• _Work instructions_
• a. According to the article on Oracle database backups, how long did the backup take once UFS snapshots were used?
• b. From the article on Oracle database backups, return word for word the part that opens with the words containing "I faced the" and closes with "uncovered UFS snapshots.".

• _Source text_
━━━━━━━━

Oracle Database Backups via UFS Snapshots and Enterprise Backup
Products
Rick Moakley
In the fall of 2002, I was assigned the task of putting together
a Solaris 9 system for a new machine, including system and database
backups. Typically, we would install an ATL and backup product for
this task, but we wanted to move away from that model to something
more enterprise-centric. We use IBM's Tivoli Storage Manager for
our enterprise backup product, so we looked into their Data Protection
for Oracle add-on. In the meantime, I put together an interim solution,
as described in this article, which worked so well that we kept
it.
I faced the task of backing up this 250+ GB Oracle database over
a 100 Base T NIC, and the problem was the amount of time it would
take to do so. Rough estimates indicated that it would take 8 to
12 hours on a good day. Then, my research uncovered UFS snapshots.
Using UFS snapshots (and a little multitasking), we were able to
complete the backup in about 4 hours (during off-shift time). With
this setup, there is only a minute or two of downtime for the database
when doing a cold backup, and the database is in backup mode only
briefly during a hot backup.

━━━━━━━━

• _Dataset excerpt_

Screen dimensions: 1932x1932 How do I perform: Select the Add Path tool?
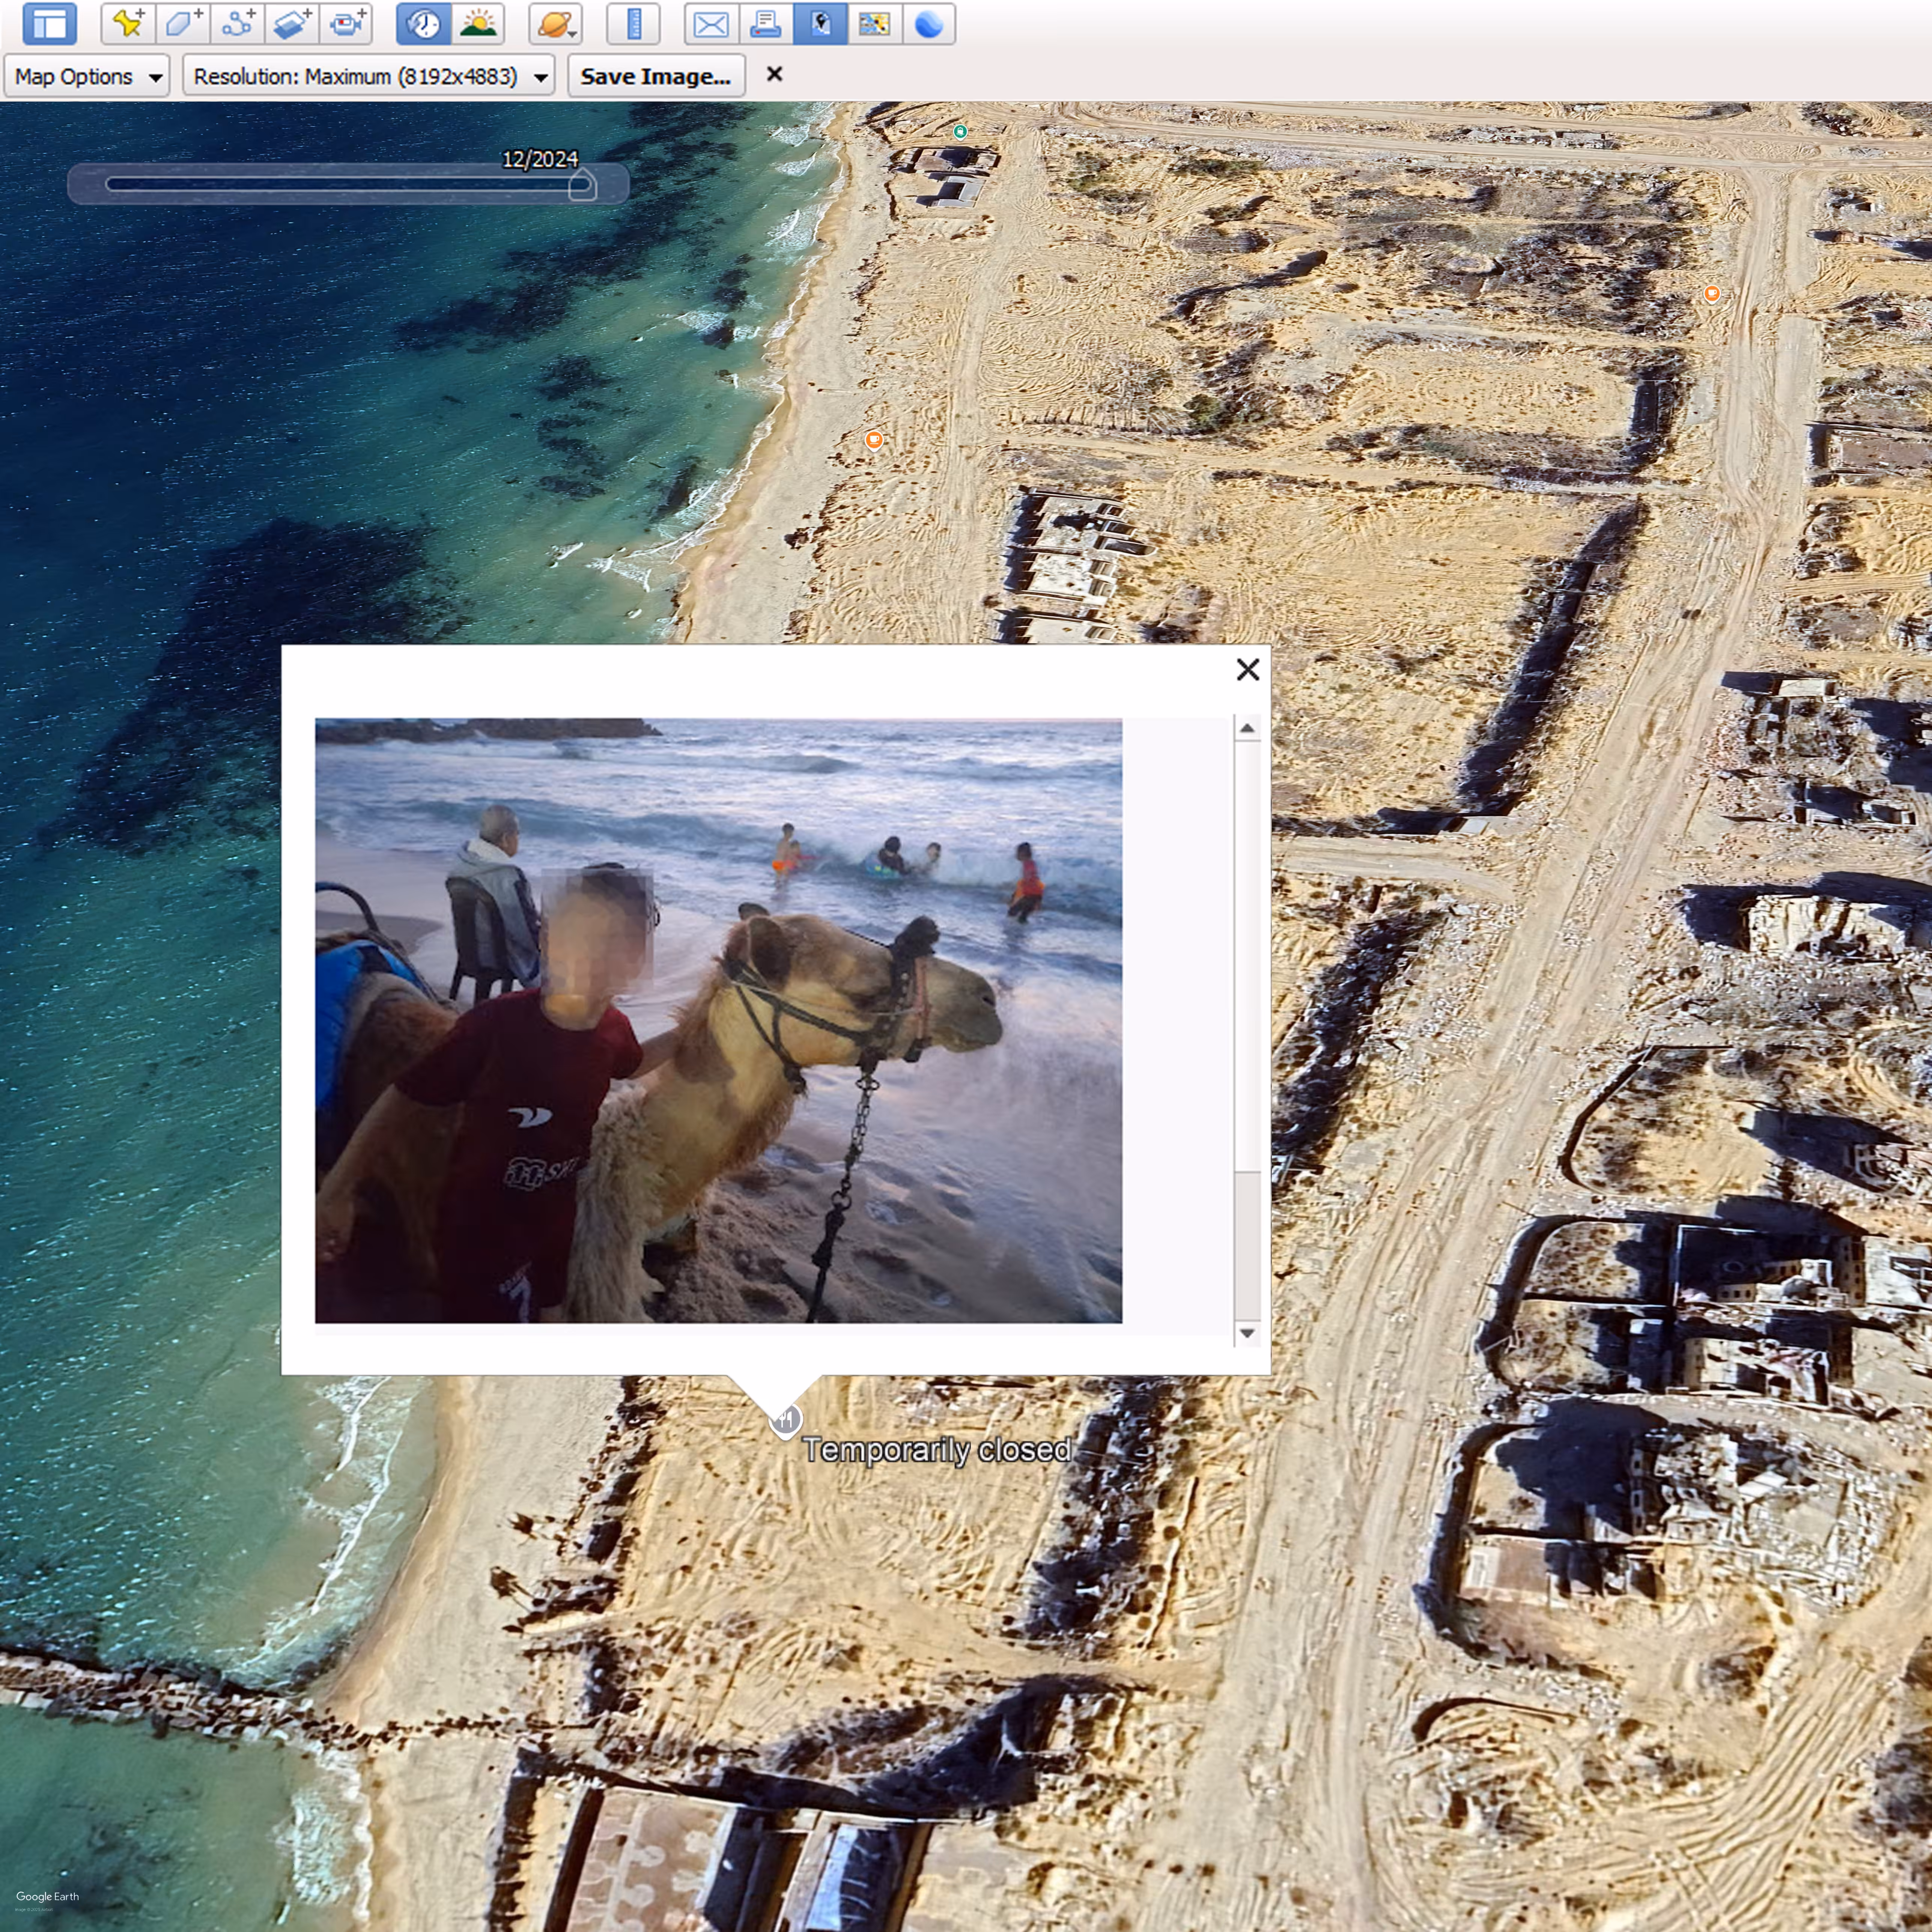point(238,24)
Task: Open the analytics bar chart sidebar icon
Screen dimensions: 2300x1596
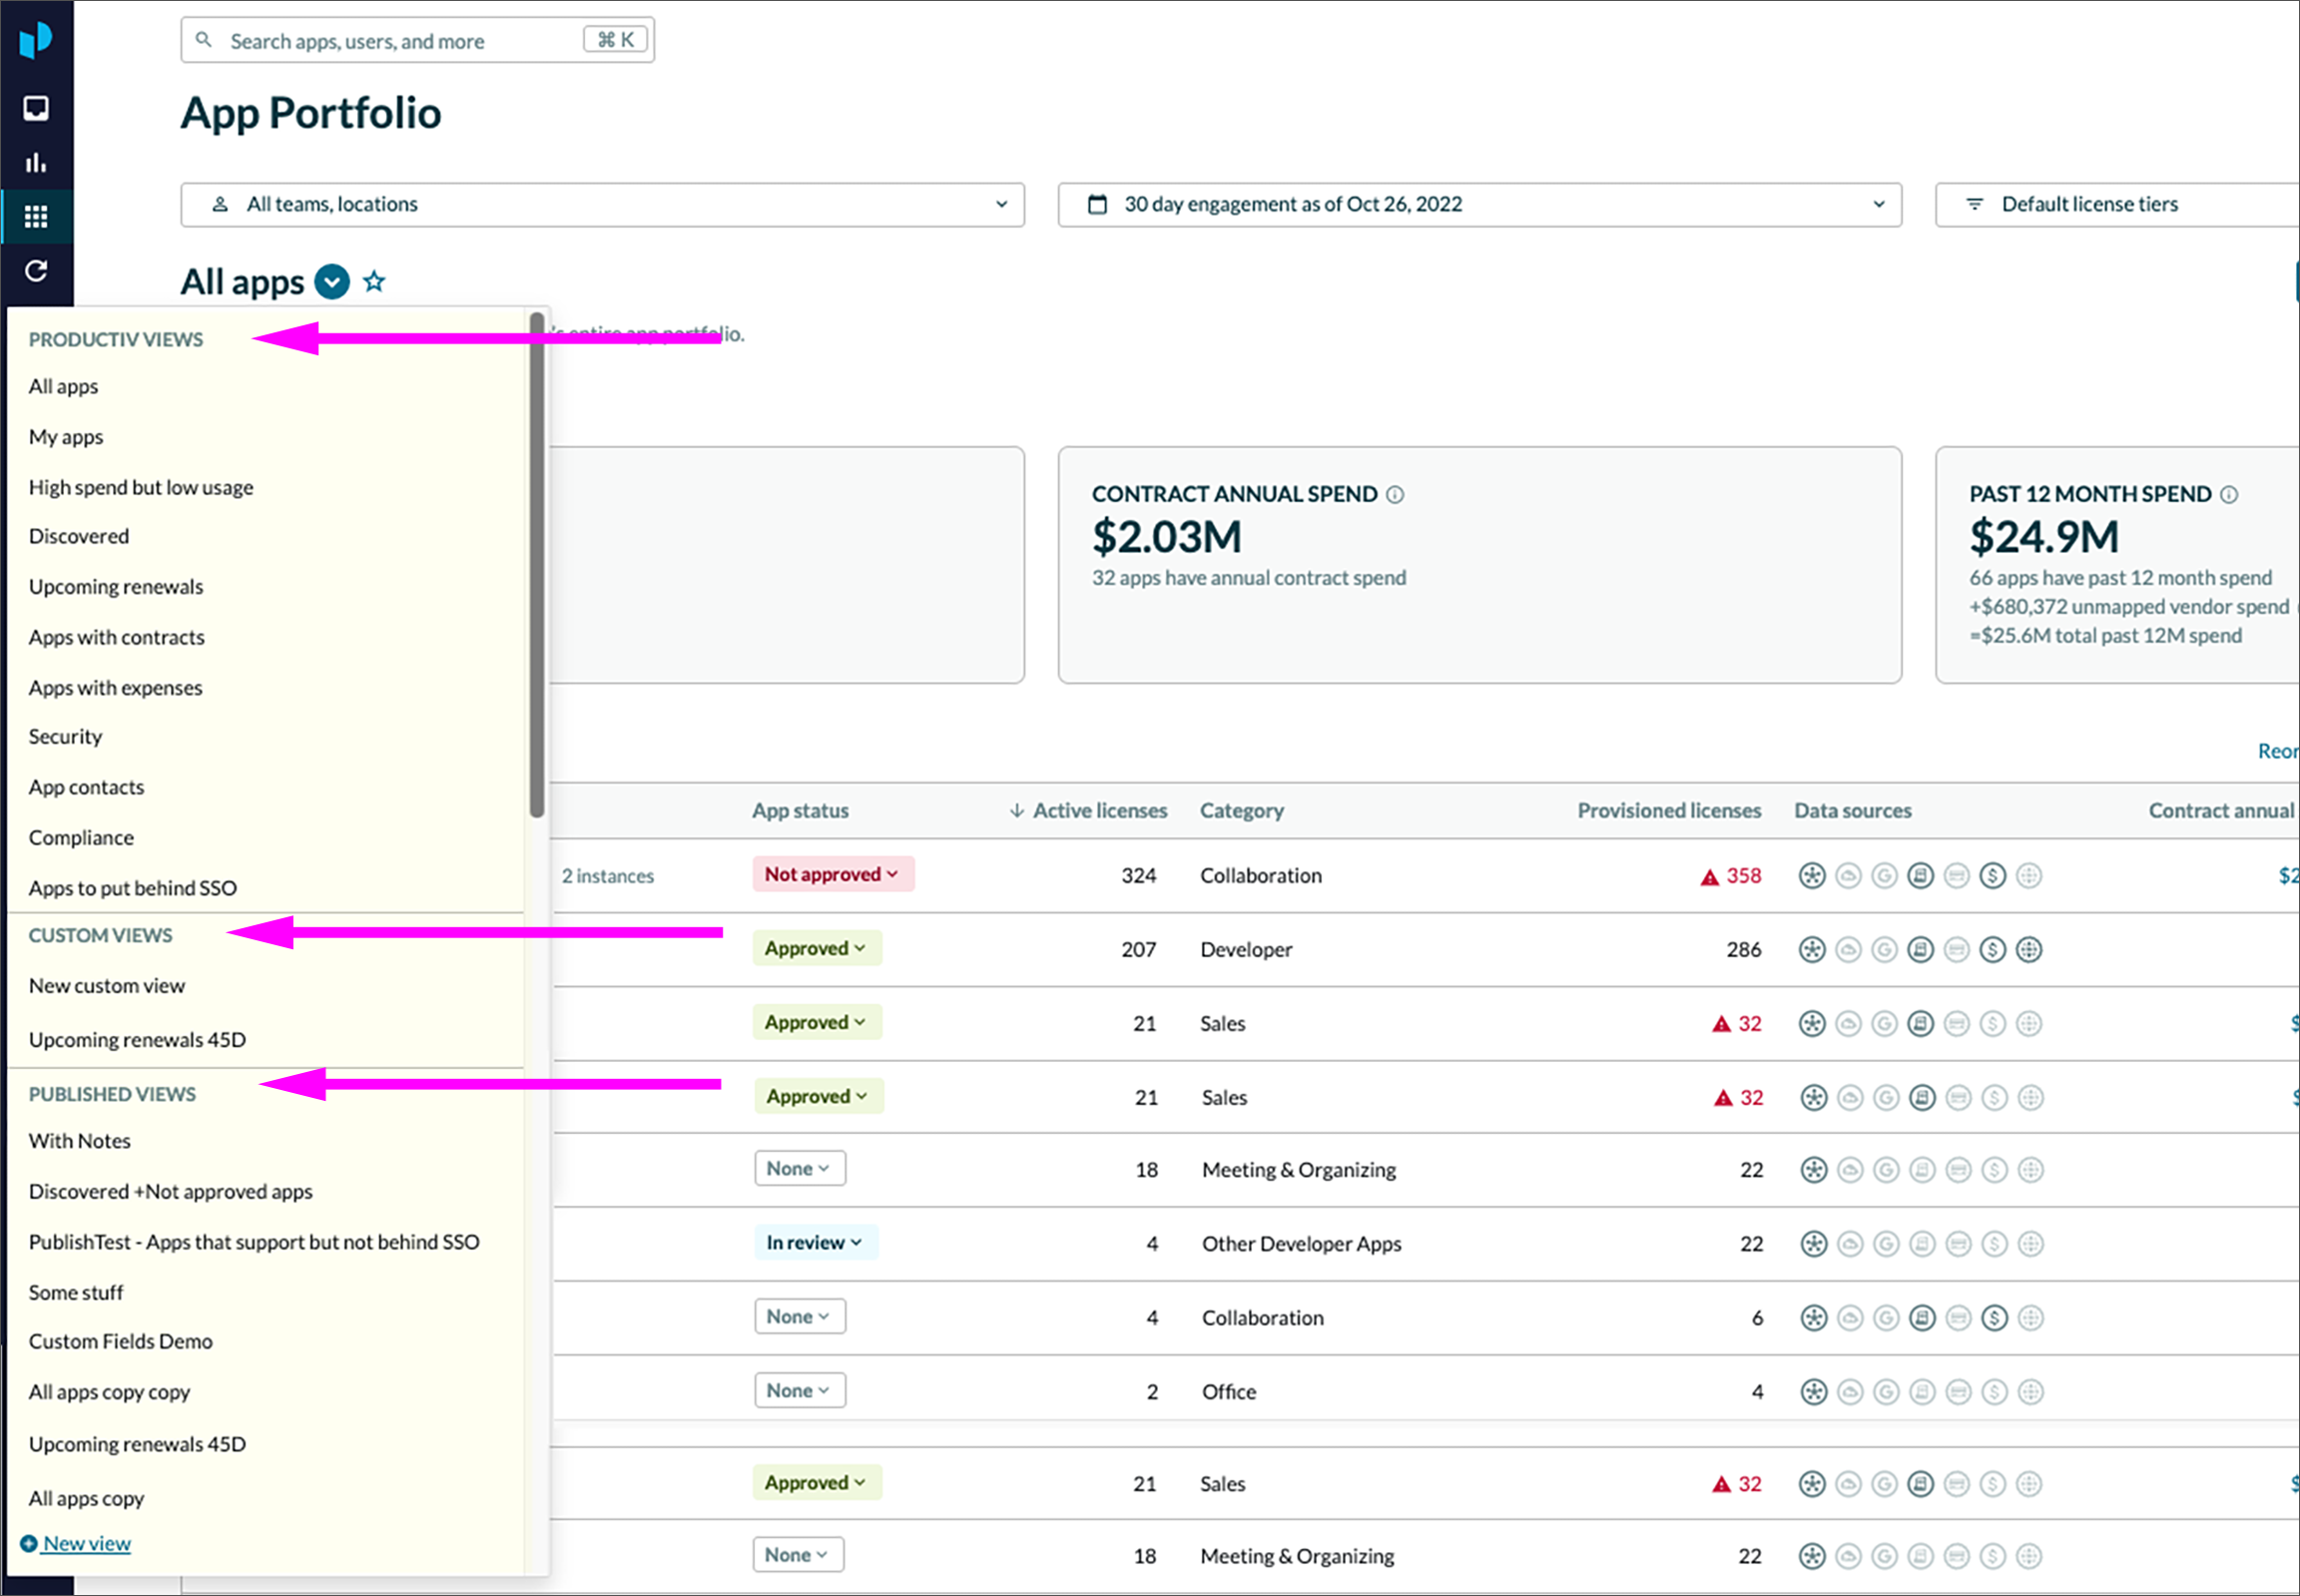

━━━━━━━━

• _Solutions_
• a. About 4 hours, during off-shift time.

• b.
I faced the task of backing up this 250+ GB Oracle database over
a 100 Base T NIC, and the problem was the amount of time it would
take to do so. Rough estimates indicated that it would take 8 to
12 hours on a good day. Then, my research uncovered UFS snapshots.